======== EXERCISE MATERIALS ========

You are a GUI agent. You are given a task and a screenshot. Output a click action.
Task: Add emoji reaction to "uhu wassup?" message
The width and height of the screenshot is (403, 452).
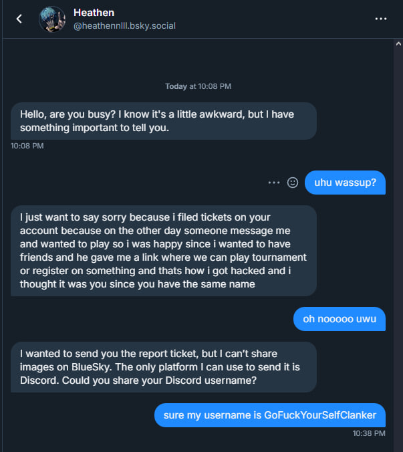(x=292, y=183)
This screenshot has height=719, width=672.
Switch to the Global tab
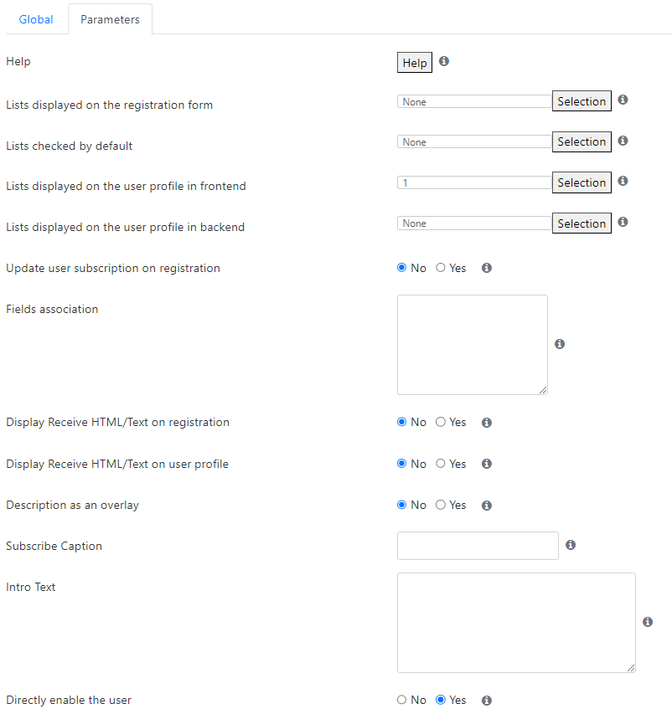(36, 19)
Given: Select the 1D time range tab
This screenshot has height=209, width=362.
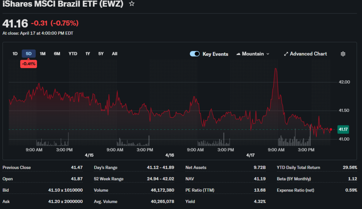Looking at the screenshot, I should pos(15,54).
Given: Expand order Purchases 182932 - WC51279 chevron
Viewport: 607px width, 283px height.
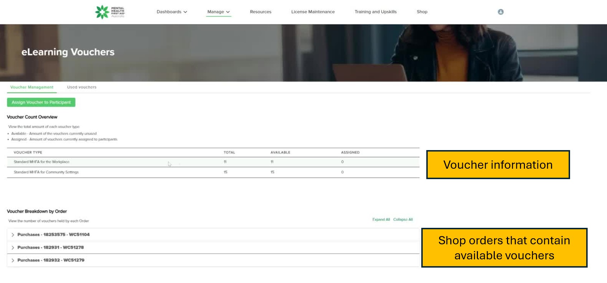Looking at the screenshot, I should tap(13, 260).
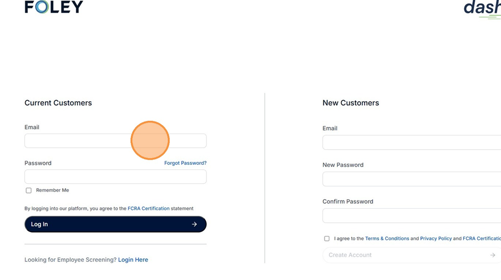The width and height of the screenshot is (501, 280).
Task: Enable the Remember Me checkbox
Action: (x=29, y=190)
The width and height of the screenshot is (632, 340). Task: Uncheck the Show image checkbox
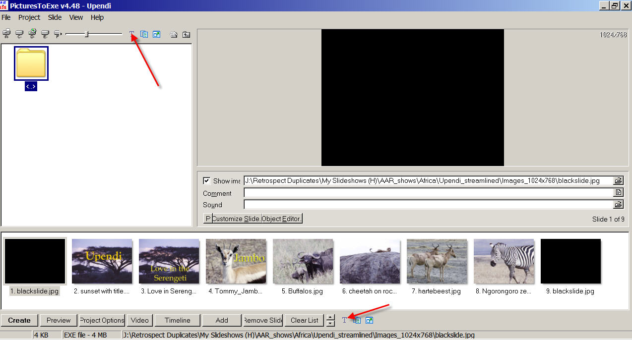pyautogui.click(x=207, y=181)
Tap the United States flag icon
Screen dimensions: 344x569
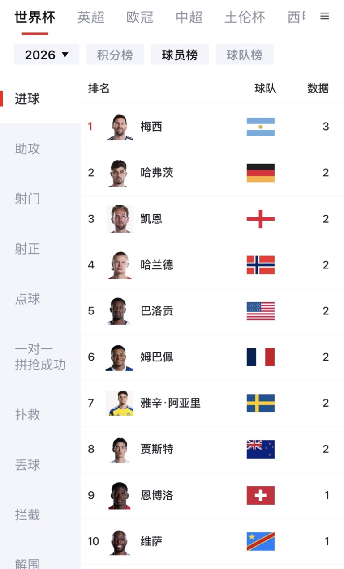[x=260, y=311]
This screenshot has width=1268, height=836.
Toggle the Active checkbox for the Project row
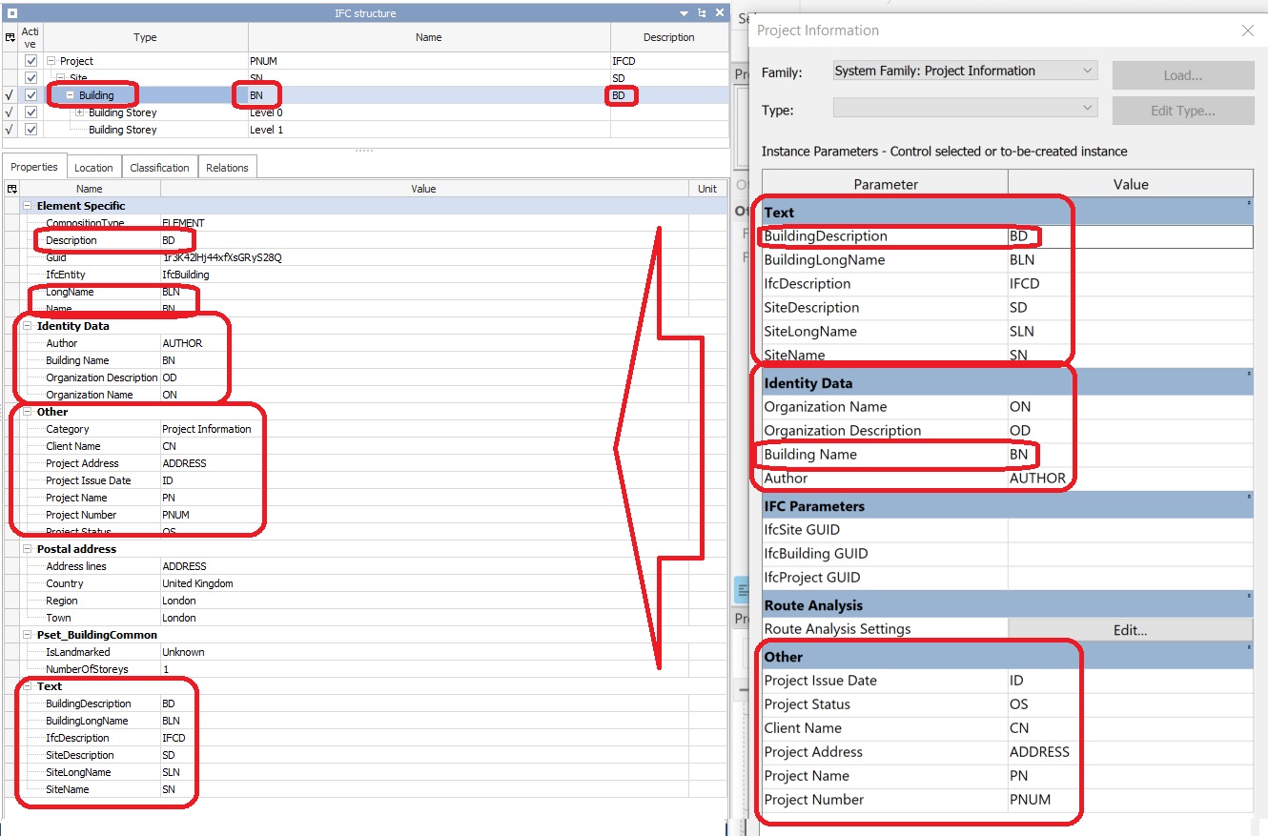pyautogui.click(x=32, y=60)
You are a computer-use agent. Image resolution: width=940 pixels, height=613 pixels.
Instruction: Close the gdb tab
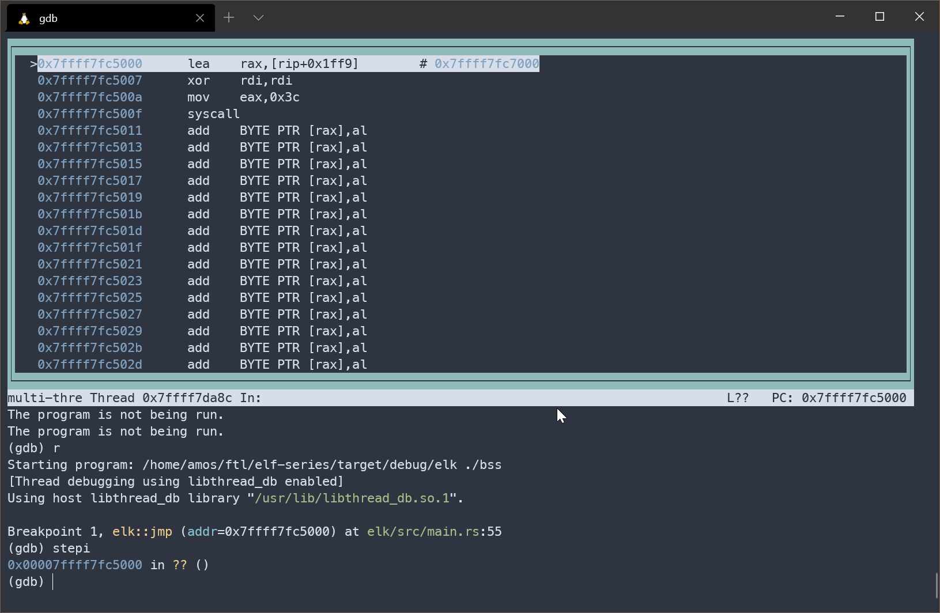[x=200, y=18]
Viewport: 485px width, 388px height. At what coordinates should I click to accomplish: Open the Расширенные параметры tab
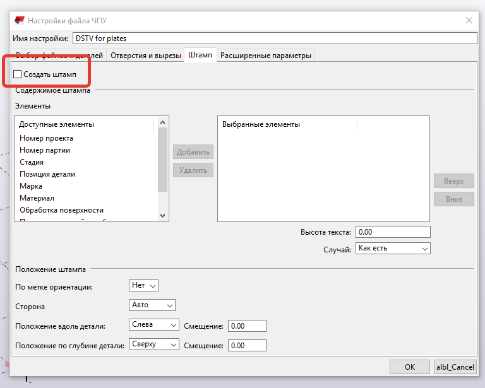[265, 56]
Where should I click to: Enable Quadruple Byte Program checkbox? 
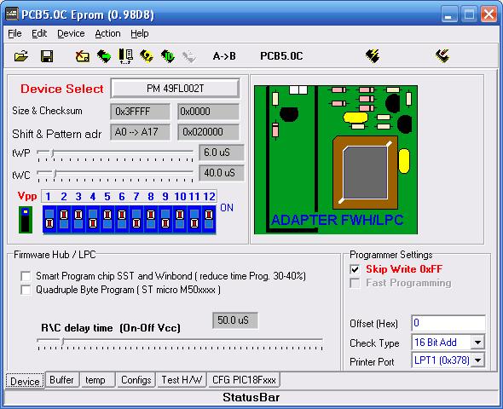pos(26,290)
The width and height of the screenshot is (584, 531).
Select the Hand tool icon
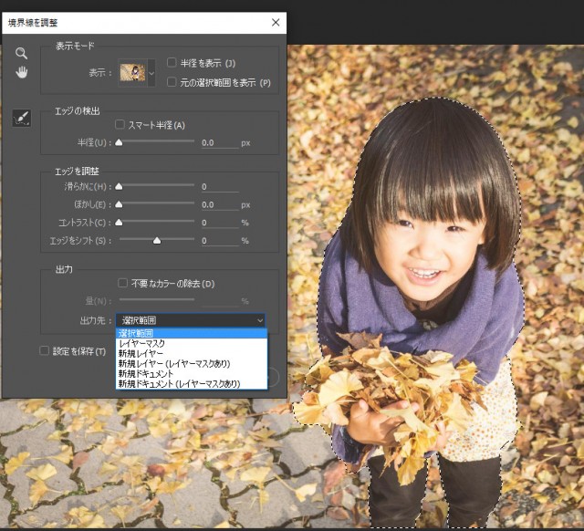(x=22, y=73)
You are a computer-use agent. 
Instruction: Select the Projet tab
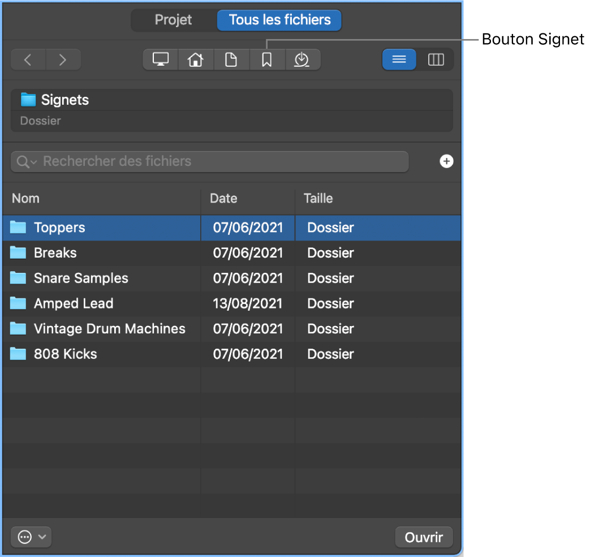click(x=174, y=20)
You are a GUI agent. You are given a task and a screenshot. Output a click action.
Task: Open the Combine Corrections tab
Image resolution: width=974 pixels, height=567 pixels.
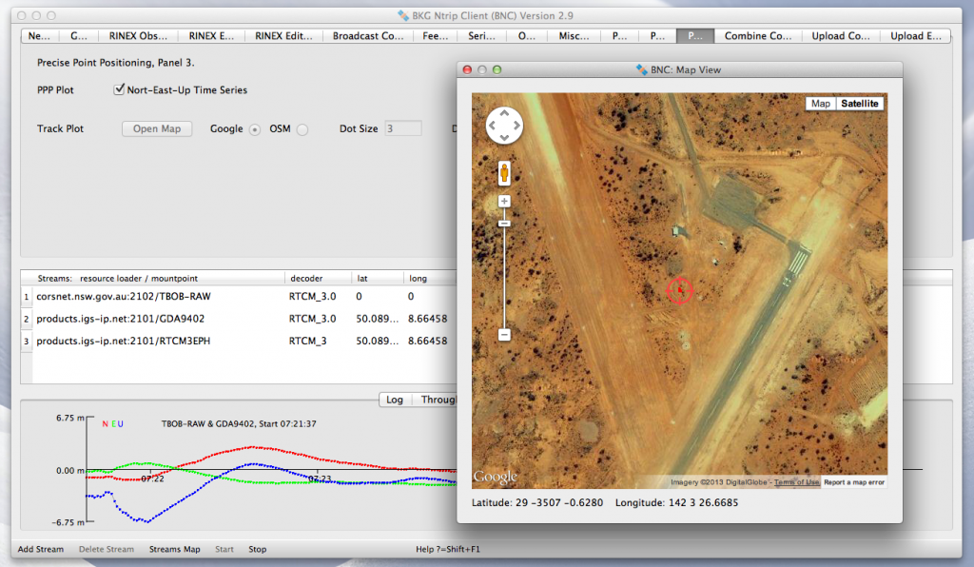click(758, 36)
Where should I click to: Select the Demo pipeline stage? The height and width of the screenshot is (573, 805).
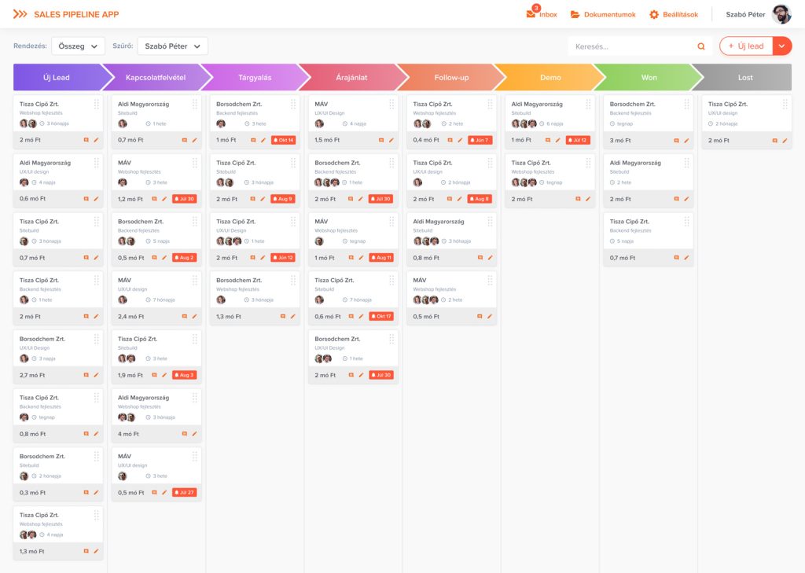pyautogui.click(x=550, y=78)
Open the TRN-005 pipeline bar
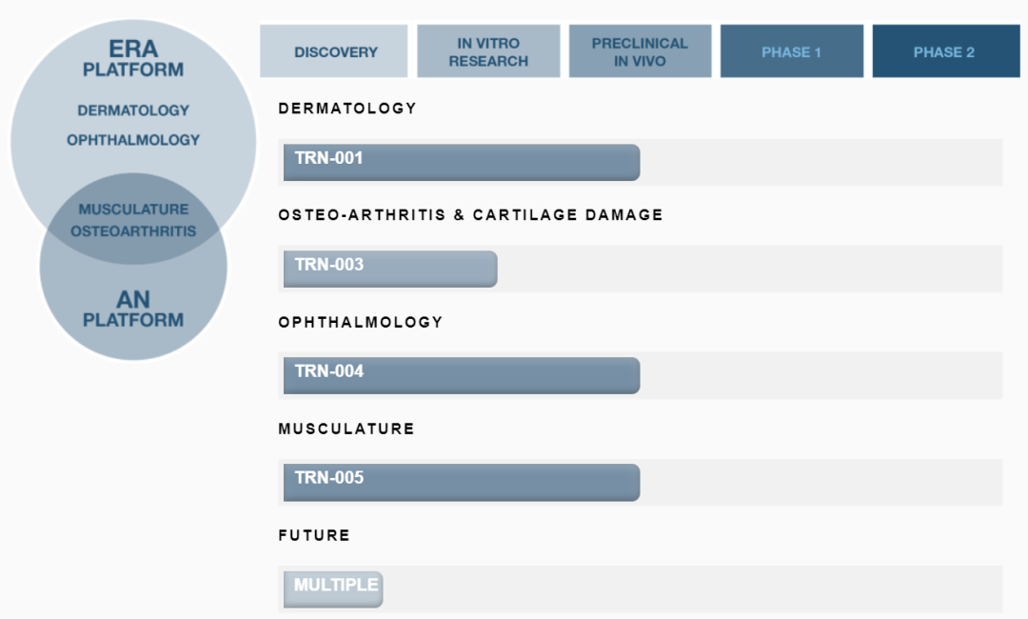 [461, 482]
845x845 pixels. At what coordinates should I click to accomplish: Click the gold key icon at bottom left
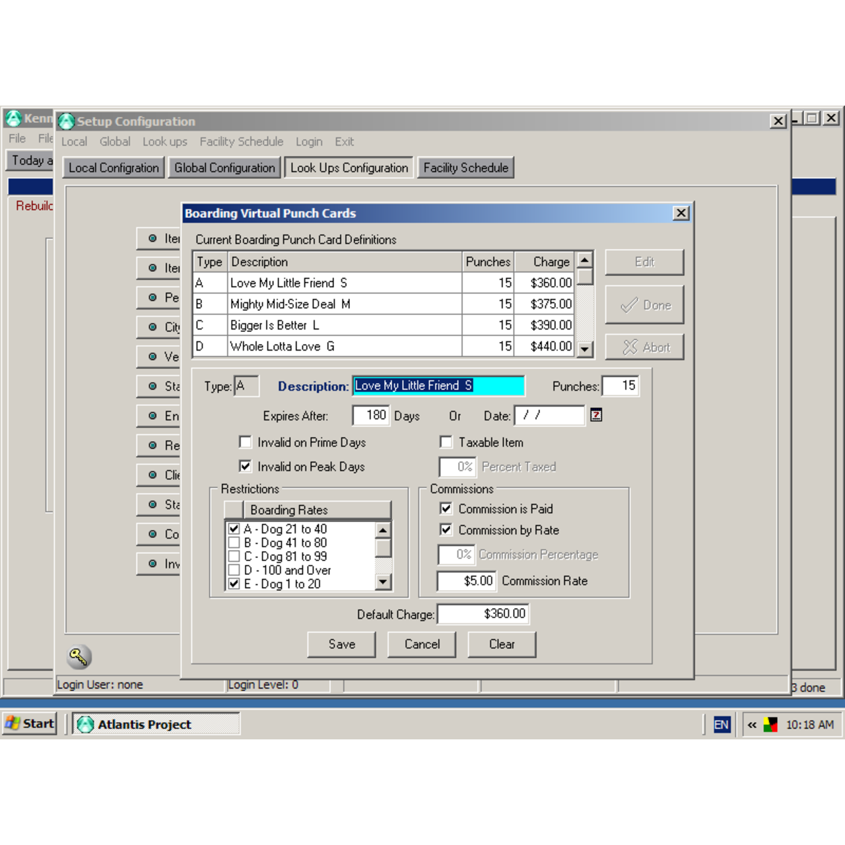coord(79,656)
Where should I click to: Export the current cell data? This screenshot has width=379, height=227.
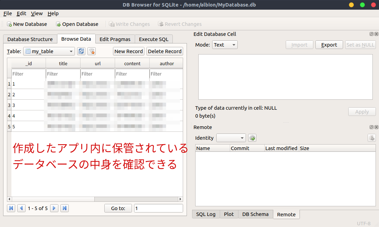[x=329, y=45]
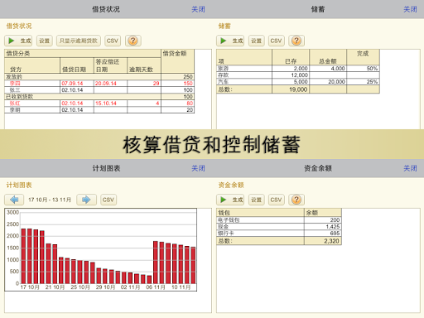Close the 借贷状况 panel via 关闭
The width and height of the screenshot is (424, 318).
point(198,9)
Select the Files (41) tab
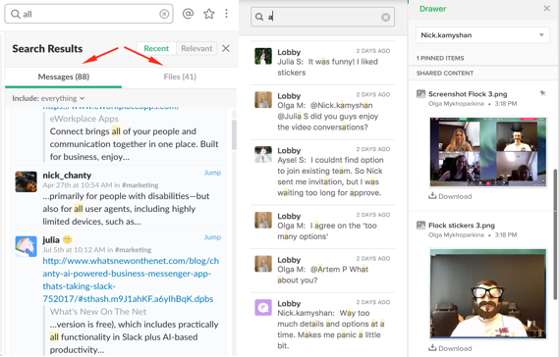The height and width of the screenshot is (357, 559). tap(180, 77)
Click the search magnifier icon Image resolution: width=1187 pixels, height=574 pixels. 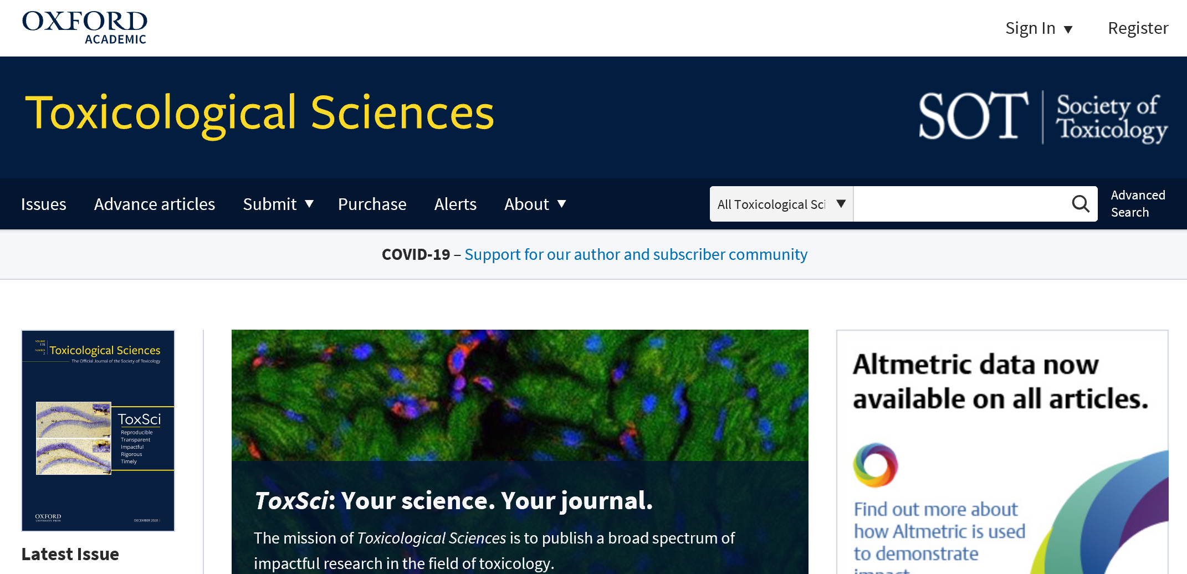(x=1081, y=204)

========

• **WHAT IS EXPECTED**
How many lines in the entries above hold the word "computer"? Reply with the number by itself.

• **RESPONSE BOX**
2